The demonstration began in the late morning, when 100-plus protesters — many wearing T-shirts or waving signs and banners denouncing the proposal against "sanctuary cities" — marched to the state Capitol, then to the nearby Department of Insurance building.
They sat in the lobby, vowing to remain until Republican Gov. Greg Abbott rejects the bill, which hasn't yet cleared the Legislature. The governor has an office in the building but wasn't present.
Both the Texas Senate and House have passed strict measures designed to prohibit so-called "sanctuary cities" where local police don't inquire about immigration status when detaining someone — but each chamber's version must now be reconciled before Abbott can sign them into law.
The protesters spent hours rallying and chanting in English and Spanish.
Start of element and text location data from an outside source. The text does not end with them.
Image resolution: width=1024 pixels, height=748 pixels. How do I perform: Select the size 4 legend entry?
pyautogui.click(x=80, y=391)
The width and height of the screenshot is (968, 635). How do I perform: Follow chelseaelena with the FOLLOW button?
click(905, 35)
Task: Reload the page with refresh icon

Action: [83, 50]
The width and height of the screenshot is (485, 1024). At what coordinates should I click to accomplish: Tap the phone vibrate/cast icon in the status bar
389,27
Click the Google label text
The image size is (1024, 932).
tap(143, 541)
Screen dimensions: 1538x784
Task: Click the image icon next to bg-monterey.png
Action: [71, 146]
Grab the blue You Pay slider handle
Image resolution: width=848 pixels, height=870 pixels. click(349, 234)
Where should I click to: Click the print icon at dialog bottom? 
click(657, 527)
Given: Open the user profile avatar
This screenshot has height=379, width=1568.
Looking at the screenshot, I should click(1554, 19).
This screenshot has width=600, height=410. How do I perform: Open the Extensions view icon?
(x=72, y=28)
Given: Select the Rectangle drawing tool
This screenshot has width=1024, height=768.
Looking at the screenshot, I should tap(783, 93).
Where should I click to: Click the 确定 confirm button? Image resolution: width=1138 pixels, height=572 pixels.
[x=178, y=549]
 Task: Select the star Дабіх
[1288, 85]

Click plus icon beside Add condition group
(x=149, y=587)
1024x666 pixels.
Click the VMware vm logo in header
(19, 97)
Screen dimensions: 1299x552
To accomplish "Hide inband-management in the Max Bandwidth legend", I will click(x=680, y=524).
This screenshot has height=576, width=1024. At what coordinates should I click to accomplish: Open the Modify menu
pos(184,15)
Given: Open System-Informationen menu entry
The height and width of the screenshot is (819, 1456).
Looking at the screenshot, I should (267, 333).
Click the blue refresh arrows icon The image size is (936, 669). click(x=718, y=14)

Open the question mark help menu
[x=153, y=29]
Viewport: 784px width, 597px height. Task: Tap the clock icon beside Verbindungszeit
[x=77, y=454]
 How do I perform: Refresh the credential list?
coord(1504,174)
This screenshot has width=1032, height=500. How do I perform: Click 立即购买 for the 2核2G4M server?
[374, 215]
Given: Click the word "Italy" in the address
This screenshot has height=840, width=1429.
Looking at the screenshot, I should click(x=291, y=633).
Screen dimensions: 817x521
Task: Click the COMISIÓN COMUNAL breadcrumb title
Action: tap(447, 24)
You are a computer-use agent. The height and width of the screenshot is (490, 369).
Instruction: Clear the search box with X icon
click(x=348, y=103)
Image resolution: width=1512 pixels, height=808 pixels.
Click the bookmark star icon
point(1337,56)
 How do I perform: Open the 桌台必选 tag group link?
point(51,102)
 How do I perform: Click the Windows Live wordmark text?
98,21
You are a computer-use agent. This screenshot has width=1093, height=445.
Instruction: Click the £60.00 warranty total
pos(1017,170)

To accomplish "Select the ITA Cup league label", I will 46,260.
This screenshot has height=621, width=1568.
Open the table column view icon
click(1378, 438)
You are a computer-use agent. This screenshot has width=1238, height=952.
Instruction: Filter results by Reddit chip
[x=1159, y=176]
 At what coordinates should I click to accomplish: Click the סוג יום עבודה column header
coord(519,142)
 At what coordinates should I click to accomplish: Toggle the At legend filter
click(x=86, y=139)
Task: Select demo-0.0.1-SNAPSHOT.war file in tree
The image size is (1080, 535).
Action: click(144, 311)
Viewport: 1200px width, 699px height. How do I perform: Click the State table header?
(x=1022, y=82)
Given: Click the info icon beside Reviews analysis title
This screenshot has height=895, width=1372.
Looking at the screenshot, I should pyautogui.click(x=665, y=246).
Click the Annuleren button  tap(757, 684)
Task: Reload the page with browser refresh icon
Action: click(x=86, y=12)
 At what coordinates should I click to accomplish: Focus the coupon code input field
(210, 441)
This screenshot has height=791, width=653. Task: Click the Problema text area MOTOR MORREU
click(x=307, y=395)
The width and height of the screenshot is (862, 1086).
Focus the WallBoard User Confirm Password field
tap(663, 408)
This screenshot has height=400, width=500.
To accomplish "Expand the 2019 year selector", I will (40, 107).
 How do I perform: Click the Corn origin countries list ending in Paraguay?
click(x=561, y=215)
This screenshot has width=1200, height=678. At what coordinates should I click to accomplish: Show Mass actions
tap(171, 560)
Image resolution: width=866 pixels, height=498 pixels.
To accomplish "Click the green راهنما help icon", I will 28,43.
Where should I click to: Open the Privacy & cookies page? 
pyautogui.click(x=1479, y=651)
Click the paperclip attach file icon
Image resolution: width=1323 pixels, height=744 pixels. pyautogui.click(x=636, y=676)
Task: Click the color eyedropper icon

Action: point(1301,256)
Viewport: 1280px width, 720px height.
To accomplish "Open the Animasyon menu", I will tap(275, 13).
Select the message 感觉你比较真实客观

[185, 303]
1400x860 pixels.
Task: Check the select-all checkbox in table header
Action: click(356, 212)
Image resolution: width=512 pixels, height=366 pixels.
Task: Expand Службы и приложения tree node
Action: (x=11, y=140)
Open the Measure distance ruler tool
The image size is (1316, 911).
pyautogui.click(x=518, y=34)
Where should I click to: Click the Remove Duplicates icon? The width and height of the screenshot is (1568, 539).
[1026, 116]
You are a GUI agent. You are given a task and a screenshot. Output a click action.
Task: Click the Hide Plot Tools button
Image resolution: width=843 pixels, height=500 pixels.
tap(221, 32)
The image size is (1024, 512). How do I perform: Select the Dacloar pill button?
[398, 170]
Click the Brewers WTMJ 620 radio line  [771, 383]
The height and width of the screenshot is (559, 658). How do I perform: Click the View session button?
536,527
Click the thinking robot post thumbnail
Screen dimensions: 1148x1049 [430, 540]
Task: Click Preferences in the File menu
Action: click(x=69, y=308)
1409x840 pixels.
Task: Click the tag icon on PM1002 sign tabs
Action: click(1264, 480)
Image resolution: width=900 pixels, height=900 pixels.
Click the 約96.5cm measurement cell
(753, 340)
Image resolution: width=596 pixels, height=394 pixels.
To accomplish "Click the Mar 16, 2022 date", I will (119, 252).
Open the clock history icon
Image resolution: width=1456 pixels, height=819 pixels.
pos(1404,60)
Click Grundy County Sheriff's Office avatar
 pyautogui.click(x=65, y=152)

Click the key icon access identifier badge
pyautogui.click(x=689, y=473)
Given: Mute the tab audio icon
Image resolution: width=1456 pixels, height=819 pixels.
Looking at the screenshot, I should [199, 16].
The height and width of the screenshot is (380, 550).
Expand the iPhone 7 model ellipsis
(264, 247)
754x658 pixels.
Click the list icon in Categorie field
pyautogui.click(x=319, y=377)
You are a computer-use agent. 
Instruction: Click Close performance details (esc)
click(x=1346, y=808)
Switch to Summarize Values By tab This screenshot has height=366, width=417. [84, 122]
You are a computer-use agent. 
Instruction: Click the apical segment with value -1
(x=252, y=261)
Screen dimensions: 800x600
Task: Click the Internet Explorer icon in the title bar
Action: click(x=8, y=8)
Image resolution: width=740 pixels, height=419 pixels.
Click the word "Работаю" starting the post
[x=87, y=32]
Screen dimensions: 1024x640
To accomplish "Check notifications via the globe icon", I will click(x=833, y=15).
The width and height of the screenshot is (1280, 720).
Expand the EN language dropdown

Some eventually locked arms to block entrances to the building, preventing some state employees from coming and going.
Police refrained from intervening throughout the day but ordered protesters to leave around 5 p.m., when the building was set to close. Most complied, though about 20 refused.
An arriving judge entered the building to read those remaining their rights collectively, and they were issued trespassing citations. Six attorneys also turned up to assist those inside but were barred by authorities from entering the building — something they argued violated the law.
"The Sixth Amendment says you have the right to an attorney ... the only thing they need to know is that I'm a lawyer," said lawyer George Lobb, who presented the police with a list of clients inside the building. He said of being denied accesses: "It's unconstitutional."
State troopers used plastic zip-ties to handcuff those cited. Once they were outside the building, though, officers cut the restraints off and left the protesters free to go with orders to show for upcoming court dates — some of which have yet to be scheduled. They then staged a raucous rally nearby.
Among those charged was Austin City Council member Greg Garcia, who said he saw some people were placed in metal handcuffs while still inside the building.
"What I think he hasn't realized is that people in this community around the state are going to rise up ... the day he signs the bill," Garcia said of Abbott, adding that the measure actually becoming law "is only the beginning of the real fight."
Pastor Jim Rigby of St. Andrew's Presbyterian Church, is a leading member of Austin's sanctuary network of churches housing immigrants to protect them from deportation. He too was cited for trespassing.
"Please know if you're undocumented that we love you and we want you here in Austin," Rigby told the crowd after leaving the building. "If today means anything to you I hope you know that."